Raw data section start
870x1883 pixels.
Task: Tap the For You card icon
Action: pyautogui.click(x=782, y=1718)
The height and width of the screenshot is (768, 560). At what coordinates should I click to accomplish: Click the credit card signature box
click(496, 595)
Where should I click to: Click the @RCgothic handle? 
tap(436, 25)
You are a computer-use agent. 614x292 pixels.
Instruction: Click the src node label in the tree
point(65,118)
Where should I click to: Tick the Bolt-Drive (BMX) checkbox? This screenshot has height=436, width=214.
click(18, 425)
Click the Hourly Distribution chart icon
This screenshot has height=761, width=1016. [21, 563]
Raw data section end
Raw data section start
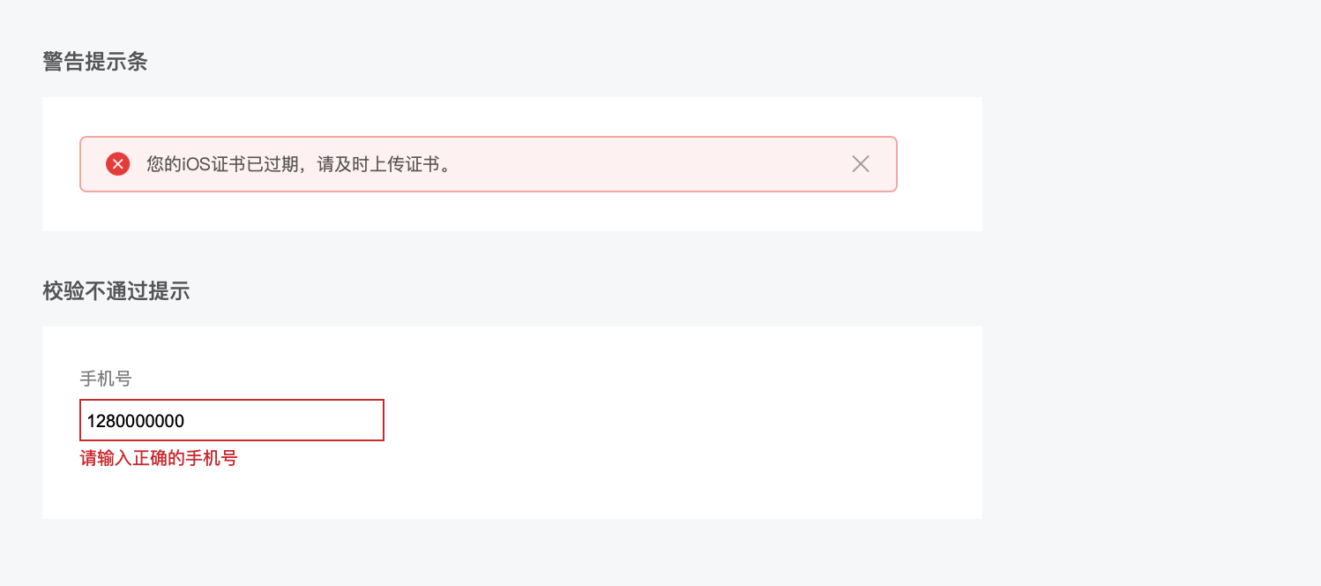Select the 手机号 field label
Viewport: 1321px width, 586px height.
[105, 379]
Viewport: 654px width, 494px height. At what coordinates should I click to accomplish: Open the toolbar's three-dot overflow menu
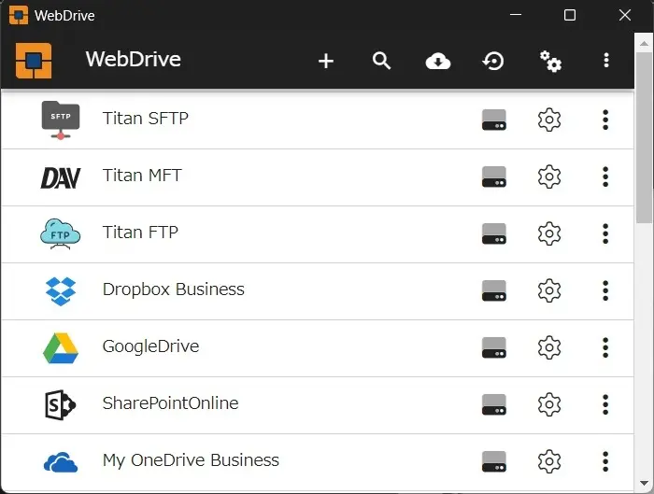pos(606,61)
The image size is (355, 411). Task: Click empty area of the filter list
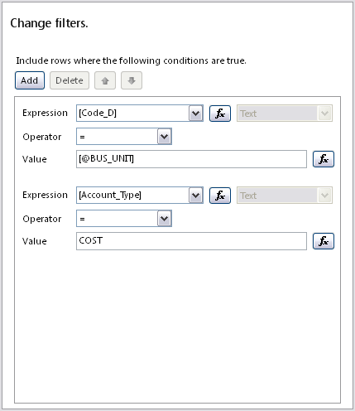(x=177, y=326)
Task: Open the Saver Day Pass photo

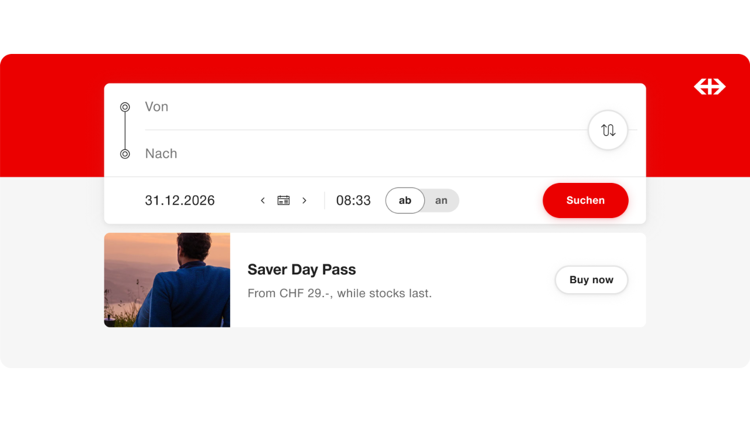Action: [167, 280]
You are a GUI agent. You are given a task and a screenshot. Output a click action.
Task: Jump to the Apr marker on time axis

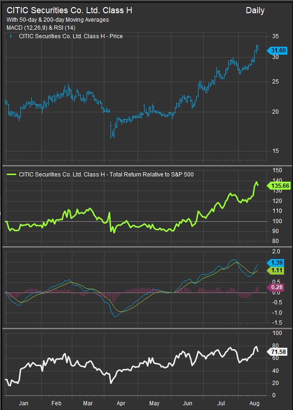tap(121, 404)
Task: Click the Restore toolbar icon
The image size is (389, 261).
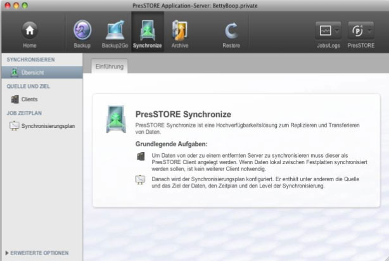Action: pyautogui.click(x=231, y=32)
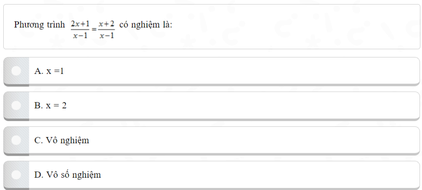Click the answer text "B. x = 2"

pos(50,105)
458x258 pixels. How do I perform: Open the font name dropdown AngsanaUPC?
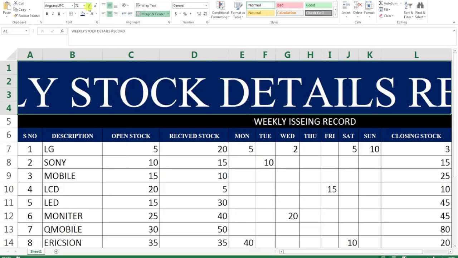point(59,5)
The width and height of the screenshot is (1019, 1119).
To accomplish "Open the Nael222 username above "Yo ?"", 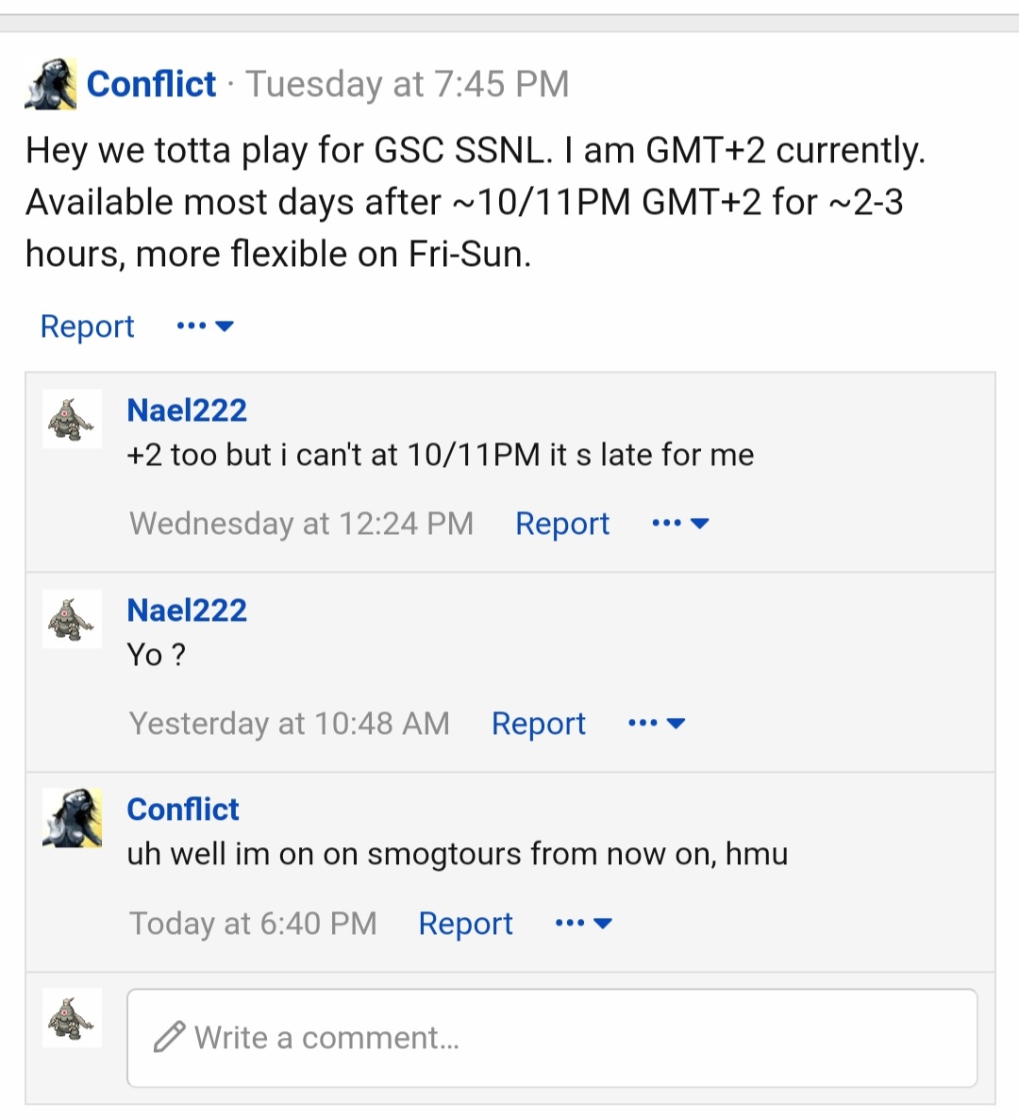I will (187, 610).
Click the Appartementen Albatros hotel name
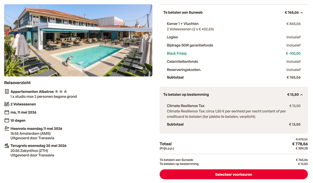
Raw data section end
Raw data section start
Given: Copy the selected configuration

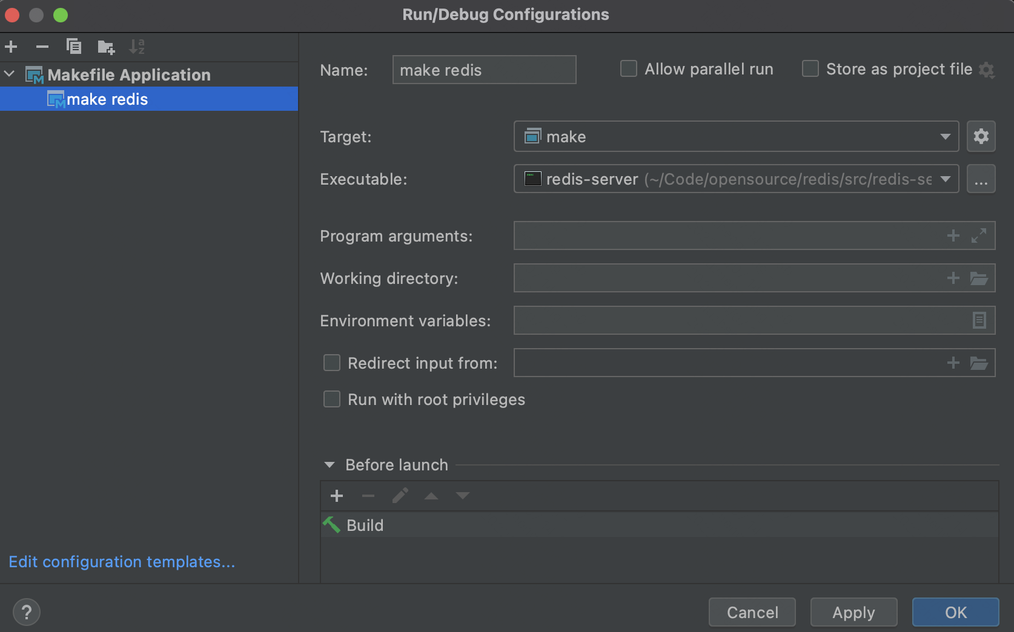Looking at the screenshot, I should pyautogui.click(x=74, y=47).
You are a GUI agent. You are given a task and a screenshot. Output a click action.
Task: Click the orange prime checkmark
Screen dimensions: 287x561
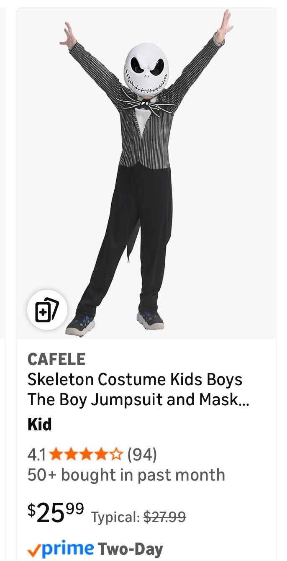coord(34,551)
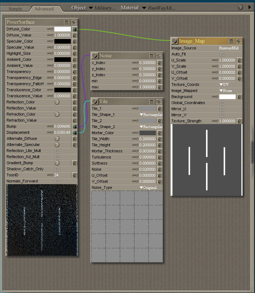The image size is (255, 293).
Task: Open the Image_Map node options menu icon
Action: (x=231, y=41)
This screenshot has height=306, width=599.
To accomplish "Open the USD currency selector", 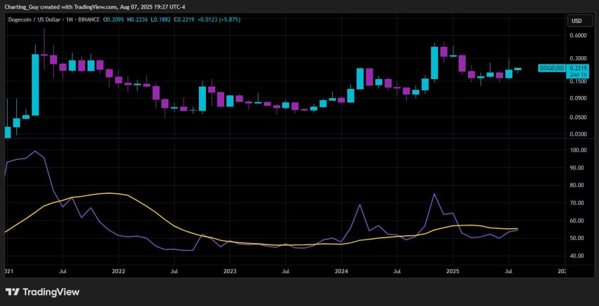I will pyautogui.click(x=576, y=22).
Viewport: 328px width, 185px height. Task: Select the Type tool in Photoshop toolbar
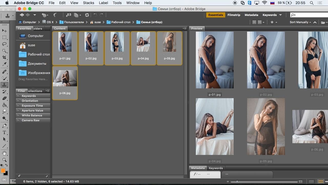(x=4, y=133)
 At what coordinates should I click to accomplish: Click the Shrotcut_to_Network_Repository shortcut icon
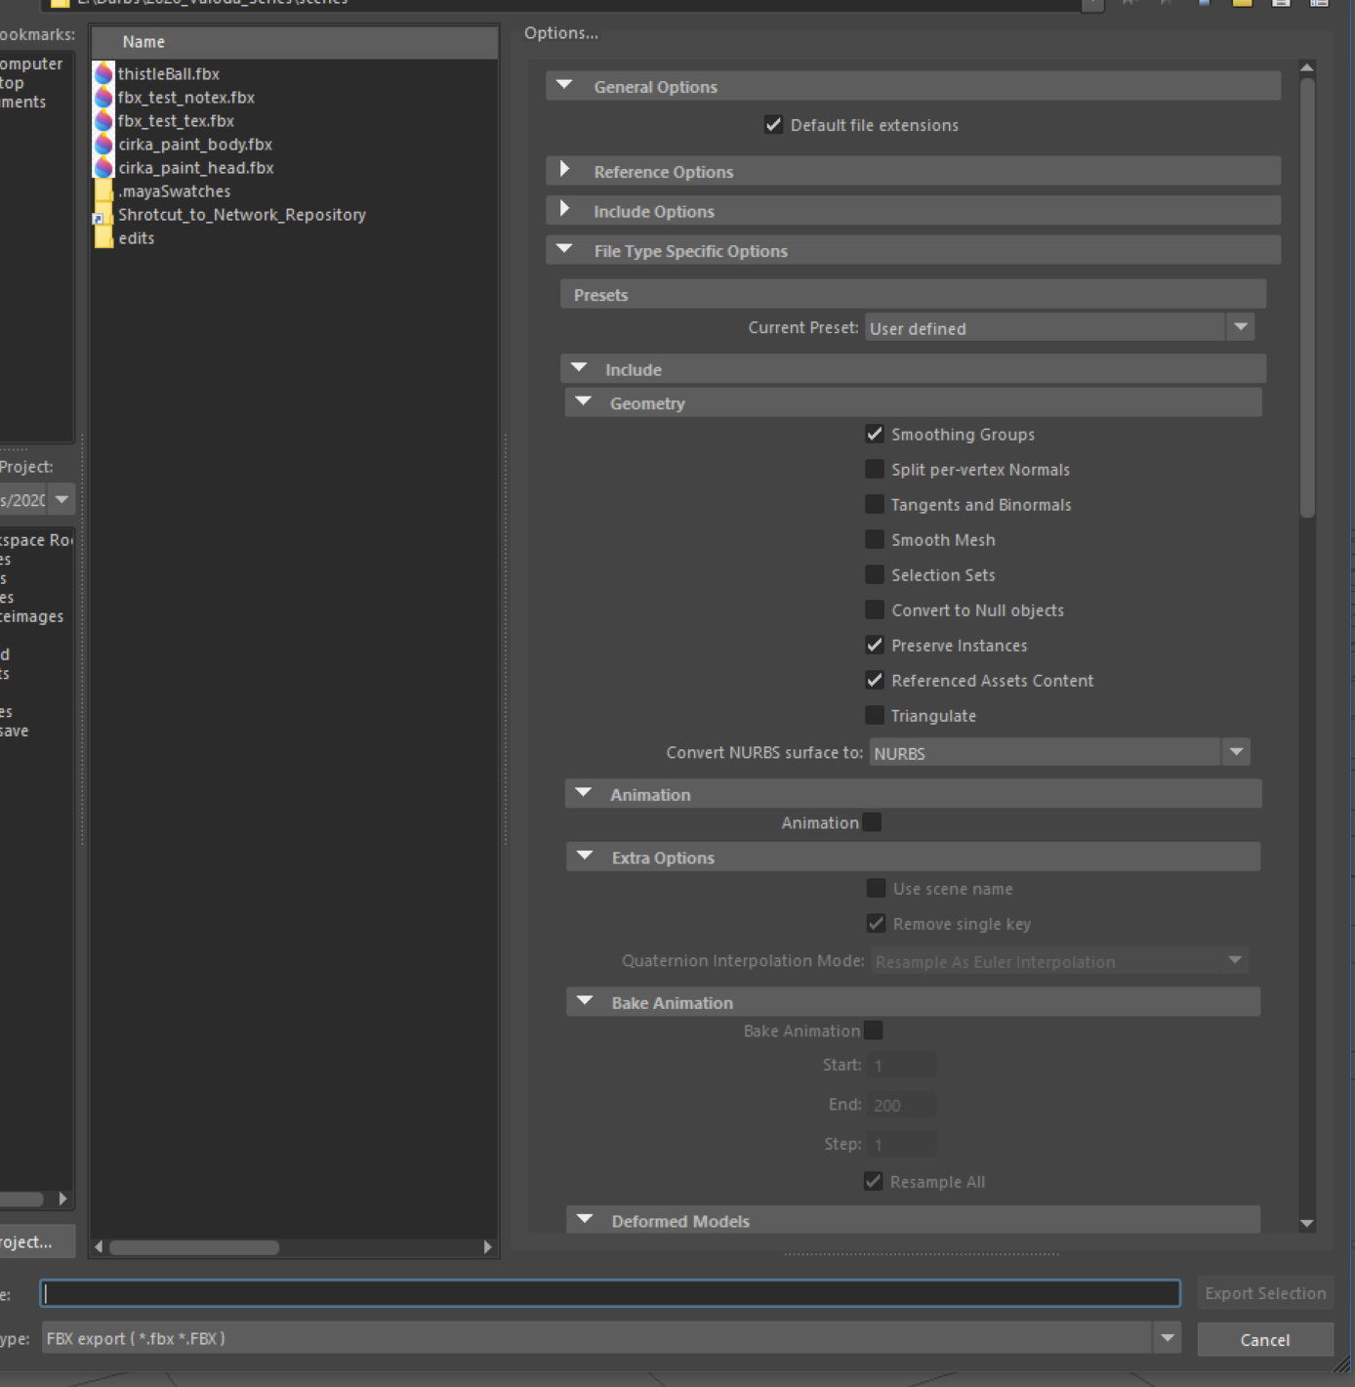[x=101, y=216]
Raw data section end
Look above for the line holding "The height and". Print it and every line after it, exactly, through the line holding "You are a computer-use agent. 614x292 pixels.".

Exercise result:
The height and width of the screenshot is (768, 560). At what coordinates should I click to accomplish: Click the credit card signature box
click(496, 595)
Where should I click to: Click the @RCgothic handle? 
tap(436, 25)
You are a computer-use agent. 614x292 pixels.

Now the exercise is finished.